You’ll need a few additional ingredients after blueberries – citric acid, tannins, yest, and pectic enzymes. These are standard essentials with any fruit wine, and past this, all you need are ample blueberries.

Raw ingredients
  • 1.5kg fresh blueberries – you can use store bought, but for the best results try and get some straight from a farm, or even from your garden!
  • 1kg cane sugar or fructose
  • 4 litres fresh water
  • 2.5 tsp Citric Acid
  • 0.35g (approx 1/8 tsp) Tannin
  • 3g (approx 1tsp) Yeast Nutrient
  • 1.5g (approx 0.5 tsp) Pectic Enzyme
  • 1 Preservation and Sterilisation Tablet (eg, Campden Tablets)
  • 1 sachet wine yeast
Making your blueberry wine
  1. Add the sugar and half of your water to a large brewing pan, and bring it gently to the boil. You should ensure that all of the sugar has dissolved, by stirring through the boiling process, and you can turn off the heat once all the sugar is dissolved.
  2. Put all the blueberries into a straining bag, and place the bag into the bottom of your fermenting bucket.
  3. Use a masher to break the blueberries into squashed pieces. You’re not aiming for a paste here, just to ensure that all the juice from the blueberries has been released
  4. Pour the sugar water over the blueberries, and mix well. Once mixed, you can add the second half of the fresh water.
  5. Add in your citric acid, yeast nutrients, and tannins, before mixing again.

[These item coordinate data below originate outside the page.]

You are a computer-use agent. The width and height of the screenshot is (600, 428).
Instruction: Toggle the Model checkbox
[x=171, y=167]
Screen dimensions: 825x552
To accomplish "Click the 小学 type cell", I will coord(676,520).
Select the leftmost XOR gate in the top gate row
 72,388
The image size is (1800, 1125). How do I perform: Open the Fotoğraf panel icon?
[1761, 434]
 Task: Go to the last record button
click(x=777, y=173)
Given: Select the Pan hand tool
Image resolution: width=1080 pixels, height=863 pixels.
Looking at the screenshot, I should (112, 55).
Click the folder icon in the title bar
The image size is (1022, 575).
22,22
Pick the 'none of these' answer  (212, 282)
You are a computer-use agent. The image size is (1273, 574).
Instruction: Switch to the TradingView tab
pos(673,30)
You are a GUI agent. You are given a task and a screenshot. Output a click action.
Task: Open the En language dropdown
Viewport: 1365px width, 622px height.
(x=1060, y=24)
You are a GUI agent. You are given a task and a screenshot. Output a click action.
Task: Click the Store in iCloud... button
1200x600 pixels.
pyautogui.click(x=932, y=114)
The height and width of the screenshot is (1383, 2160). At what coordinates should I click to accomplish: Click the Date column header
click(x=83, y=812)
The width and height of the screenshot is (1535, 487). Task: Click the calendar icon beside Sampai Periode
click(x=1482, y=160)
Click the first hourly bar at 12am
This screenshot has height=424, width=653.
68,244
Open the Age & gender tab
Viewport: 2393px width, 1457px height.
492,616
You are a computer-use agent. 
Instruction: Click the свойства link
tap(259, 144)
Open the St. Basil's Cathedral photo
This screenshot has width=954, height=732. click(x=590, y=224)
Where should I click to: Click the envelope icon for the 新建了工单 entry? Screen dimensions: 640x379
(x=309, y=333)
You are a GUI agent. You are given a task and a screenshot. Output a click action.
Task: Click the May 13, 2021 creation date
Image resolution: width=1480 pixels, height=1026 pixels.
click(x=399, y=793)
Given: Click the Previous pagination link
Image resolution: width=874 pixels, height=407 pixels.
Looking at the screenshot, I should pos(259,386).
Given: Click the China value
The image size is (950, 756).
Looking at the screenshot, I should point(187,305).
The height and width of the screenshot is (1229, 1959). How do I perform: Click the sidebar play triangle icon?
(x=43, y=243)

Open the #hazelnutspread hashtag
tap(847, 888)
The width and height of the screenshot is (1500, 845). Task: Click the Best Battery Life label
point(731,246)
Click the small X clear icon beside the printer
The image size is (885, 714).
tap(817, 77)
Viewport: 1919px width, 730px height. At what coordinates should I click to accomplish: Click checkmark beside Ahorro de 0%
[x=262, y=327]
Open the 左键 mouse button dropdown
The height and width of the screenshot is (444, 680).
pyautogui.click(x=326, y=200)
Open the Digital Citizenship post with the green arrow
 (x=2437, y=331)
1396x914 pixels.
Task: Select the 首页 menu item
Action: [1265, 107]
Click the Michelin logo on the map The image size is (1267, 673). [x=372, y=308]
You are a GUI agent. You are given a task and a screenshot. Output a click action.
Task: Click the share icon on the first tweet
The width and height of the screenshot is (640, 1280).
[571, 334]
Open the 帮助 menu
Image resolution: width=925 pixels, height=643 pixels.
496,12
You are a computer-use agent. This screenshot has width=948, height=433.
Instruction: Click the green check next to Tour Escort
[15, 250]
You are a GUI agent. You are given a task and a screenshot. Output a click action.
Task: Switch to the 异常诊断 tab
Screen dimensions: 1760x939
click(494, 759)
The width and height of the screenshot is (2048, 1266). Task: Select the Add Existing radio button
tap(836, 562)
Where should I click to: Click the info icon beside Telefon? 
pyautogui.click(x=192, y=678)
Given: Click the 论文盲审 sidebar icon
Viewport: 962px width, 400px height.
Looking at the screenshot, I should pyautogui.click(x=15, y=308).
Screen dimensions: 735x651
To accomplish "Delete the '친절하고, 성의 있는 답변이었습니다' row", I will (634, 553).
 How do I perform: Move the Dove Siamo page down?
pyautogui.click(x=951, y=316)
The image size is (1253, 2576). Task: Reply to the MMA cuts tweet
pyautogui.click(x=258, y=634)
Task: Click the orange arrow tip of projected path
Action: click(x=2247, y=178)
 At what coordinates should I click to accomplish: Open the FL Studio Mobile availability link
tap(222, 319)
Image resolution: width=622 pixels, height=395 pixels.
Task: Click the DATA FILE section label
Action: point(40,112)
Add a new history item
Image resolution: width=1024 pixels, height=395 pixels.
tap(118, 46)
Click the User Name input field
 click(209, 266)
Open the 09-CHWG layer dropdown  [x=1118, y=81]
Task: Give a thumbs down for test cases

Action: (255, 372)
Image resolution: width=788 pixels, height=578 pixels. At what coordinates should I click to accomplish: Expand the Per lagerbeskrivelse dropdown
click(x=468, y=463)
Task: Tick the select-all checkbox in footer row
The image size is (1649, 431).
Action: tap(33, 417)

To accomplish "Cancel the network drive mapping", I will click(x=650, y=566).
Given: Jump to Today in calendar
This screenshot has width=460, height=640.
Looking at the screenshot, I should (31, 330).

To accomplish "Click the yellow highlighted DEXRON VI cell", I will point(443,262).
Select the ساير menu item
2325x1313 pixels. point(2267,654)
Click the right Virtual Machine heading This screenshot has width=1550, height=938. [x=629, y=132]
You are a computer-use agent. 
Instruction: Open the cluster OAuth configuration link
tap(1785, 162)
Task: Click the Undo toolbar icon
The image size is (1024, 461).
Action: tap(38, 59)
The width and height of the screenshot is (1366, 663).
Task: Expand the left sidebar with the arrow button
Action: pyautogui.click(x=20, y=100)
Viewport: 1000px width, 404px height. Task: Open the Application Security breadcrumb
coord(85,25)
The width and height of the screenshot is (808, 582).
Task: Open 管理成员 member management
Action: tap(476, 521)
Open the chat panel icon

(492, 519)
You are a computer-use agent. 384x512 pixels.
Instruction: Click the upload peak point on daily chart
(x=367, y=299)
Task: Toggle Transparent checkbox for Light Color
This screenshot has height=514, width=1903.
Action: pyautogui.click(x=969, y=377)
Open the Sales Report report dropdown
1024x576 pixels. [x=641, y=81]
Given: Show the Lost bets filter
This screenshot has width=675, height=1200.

Leave your mixture for a couple of hours or until cooled, before adding your crushed Campden tablet and leaving the mixture again for a further 12 hours.
  6. Once your 12 hour are up, add in your pectic enzymes and leave for a further 24h.
  7. 24 hours later, and you’re ready to start the fermentation process! Add in your yeast, and you’ll kick off the process. You should leave fermentation to continue for around a week, ensuring that you stir the mixture every couple of days – this will help ensure strong blueberry flavors in your wine.
  8. Once you’ve finished up fermenting for around a week, remove the straining bag and allow it to drain – but avoid squeezing the mixture as this will result in a cloudy wine. You can use a hydrometer to test the specific gravity of the wine, ensuring that you’re aiming for >1.01, you can leave it longer if not.
  9. Move the wine into a sanitised demijohn for further ageing
  10. After 2 months or so, you can rack off the sediment, and you have your blueberry wine!

Final Thoughts

The sweet tasting blueberry wine is rich in antioxidants, vitamins, and healthy polyphenols. For those who like drinking on occasions, it is the best substitute for red or white wine. Why not give it a try?